Apple has more money than you. And your neighbor. And your Senator. And your Senator's rich aunt. Combined.
In a moment of corporate hubris exceeded only by General Motors' 1950's dream of becoming the Nation's id, Apple today eclipsed the cash holdings of the US Treasury, reporting $76B in cash in the bank compared to our own meager horde of $72B.
Even General Motors restricted their strutting to strange blendings of corporate identity with social well-being, to wit "What's good for General Motors . . .". Apple has blown right past that lame rhetoric by claiming that what's good for us is nowhere near good enough for them.
Steve Jobs Bites Back
Steve Jobs revealed the news in a carefully scripted press conference at Apple's Cupertino headquarters, to which he summoned President Obama and Vice President Biden as executives in the newly-formed United States of Applica, to be called Next Gen USA or NGUSA for short. The transaction is being called a merger of equals, but we all know Jobs better than that.
Jobs made the following pronouncements from his new dais, which resembles the throne occupied by King George III during the days that preceded the days of the failed start-up USA:
Jobs will be referred to as the Enlightened One and all of his utterances are to be documented and archived in personal digital assistants to be carried at all times by all people in the land.
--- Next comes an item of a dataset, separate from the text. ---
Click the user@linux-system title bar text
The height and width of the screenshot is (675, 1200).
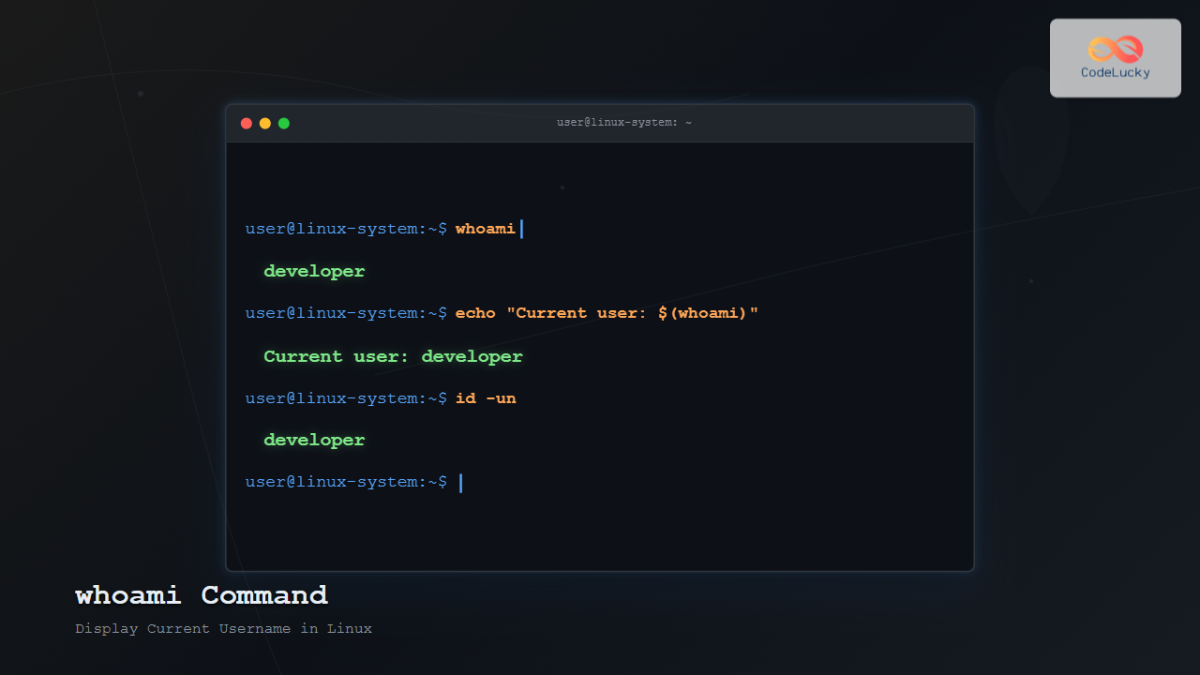tap(623, 121)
In return for an equity stake of $30B, the Enlightened One will have a controlling interest in the firm thereby entitling him to personally manage even the most microscopic decisions.
Consumer markets will be strapped down and forced to swallow an increasing torrent of Apple gadgets whether they like it or not. The Enlightened One things they will like it very much, whether they know it or not.
The words Microsoft and Gates are to be stricken from the realm and their legacies left to whither in the warm breezes that blow past the river Styx.
Research will begin immediately on market-making research to shrink the average size of the human frame so that, as smaller and smaller Apple gadgets come to retail outlets, an eager market of small folk will be anxiously awaiting them in greater numbers. As the the set of supported gadgets gets too small for the currently sized human race to use, those of us left behind will be stripped of our gizmos and cast into electronic purgatory as we await death, the customary and very reasonable way to deal with a nettlesome legacy problem.
So let it be written. So let it be done.
The always-secretive Enlightened One also made some early announcements about the next wave of iGadgets, news that was met with more enthusiasm than the demise of the infant Republic:
The iKitty - The only corporate powerhouse that dares challenge the dominating. relentless, market-mauling, juggernaut of Apple is Hello Kitty. Hello Kitty is Luke Skywalker to Apple's Darth Vader. HK is cute. Apple started cute, morphed to cool, and now finds itself settled into a comfortable middle-aged combination of hot/hip. But both have customer bases that are fanatical. Of the two, HK has found more diverse ways to leverage the brand. There is actually a Hello Kitty toaster that will pit out two slices of perfected browned toast adorned with HK images. But the thing only sells for $20 and HK probably only gets $1. The Enlightened One designs, manufactures, markets, retails, and maintains all of his stuff and he doesn't share anything with anybody anytime.